● **Items from a dataset**
________________
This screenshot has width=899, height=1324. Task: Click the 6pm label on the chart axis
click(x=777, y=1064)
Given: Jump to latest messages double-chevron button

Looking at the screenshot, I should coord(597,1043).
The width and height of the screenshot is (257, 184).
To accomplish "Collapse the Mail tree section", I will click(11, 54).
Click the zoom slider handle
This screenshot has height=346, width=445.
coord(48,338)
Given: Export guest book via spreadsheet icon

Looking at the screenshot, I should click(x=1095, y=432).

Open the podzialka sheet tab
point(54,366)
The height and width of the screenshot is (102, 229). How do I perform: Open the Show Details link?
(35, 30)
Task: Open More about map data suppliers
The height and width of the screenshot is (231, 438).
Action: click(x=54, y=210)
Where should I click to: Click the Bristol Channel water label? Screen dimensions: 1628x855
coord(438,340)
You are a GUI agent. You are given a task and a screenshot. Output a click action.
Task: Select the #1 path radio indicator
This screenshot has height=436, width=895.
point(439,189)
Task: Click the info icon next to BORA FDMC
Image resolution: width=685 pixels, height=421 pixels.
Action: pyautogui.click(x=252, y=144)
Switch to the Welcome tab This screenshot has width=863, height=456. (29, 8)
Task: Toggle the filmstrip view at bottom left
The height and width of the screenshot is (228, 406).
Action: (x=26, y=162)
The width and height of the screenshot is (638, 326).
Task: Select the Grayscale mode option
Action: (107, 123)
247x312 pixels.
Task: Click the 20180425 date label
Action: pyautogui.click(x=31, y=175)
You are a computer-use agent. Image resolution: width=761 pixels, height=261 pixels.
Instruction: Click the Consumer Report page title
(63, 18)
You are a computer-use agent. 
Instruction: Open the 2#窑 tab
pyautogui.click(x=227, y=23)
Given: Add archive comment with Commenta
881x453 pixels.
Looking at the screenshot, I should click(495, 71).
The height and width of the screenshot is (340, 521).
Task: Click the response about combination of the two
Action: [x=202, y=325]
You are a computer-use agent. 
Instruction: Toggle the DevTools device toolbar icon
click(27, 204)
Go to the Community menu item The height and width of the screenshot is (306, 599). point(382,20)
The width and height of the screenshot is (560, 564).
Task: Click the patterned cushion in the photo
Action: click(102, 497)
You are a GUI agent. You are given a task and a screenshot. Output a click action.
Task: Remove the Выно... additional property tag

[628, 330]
________________
● **Problem description**
Once you have read the entries, repeat them all exactly.

● **Response**
This screenshot has width=899, height=1324. Task: Click the 6pm label on the chart axis
click(x=777, y=1064)
Given: Jump to latest messages double-chevron button

Looking at the screenshot, I should coord(597,1043).
The width and height of the screenshot is (257, 184).
To accomplish "Collapse the Mail tree section", I will click(11, 54).
Click the zoom slider handle
This screenshot has height=346, width=445.
coord(48,338)
Given: Export guest book via spreadsheet icon

Looking at the screenshot, I should click(x=1095, y=432).

Open the podzialka sheet tab
point(54,366)
The height and width of the screenshot is (102, 229). How do I perform: Open the Show Details link?
(35, 30)
Task: Open More about map data suppliers
The height and width of the screenshot is (231, 438).
Action: click(x=54, y=210)
Where should I click to: Click the Bristol Channel water label? Screen dimensions: 1628x855
coord(438,340)
You are a GUI agent. You are given a task and a screenshot. Output a click action.
Task: Select the #1 path radio indicator
This screenshot has height=436, width=895.
point(439,189)
Task: Click the info icon next to BORA FDMC
Image resolution: width=685 pixels, height=421 pixels.
Action: pyautogui.click(x=252, y=144)
Switch to the Welcome tab This screenshot has width=863, height=456. (29, 8)
Task: Toggle the filmstrip view at bottom left
The height and width of the screenshot is (228, 406).
Action: (x=26, y=162)
The width and height of the screenshot is (638, 326).
Task: Select the Grayscale mode option
Action: (107, 123)
247x312 pixels.
Task: Click the 20180425 date label
Action: pyautogui.click(x=31, y=175)
You are a computer-use agent. Image resolution: width=761 pixels, height=261 pixels.
Instruction: Click the Consumer Report page title
(63, 18)
You are a computer-use agent. 
Instruction: Open the 2#窑 tab
pyautogui.click(x=227, y=23)
Given: Add archive comment with Commenta
881x453 pixels.
Looking at the screenshot, I should click(495, 71).
The height and width of the screenshot is (340, 521).
Task: Click the response about combination of the two
Action: [x=202, y=325]
You are a computer-use agent. 
Instruction: Toggle the DevTools device toolbar icon
click(27, 204)
Go to the Community menu item The height and width of the screenshot is (306, 599). point(382,20)
The width and height of the screenshot is (560, 564).
Task: Click the patterned cushion in the photo
Action: click(102, 497)
You are a GUI agent. You are given a task and a screenshot. Output a click action.
Task: Remove the Выно... additional property tag

[628, 330]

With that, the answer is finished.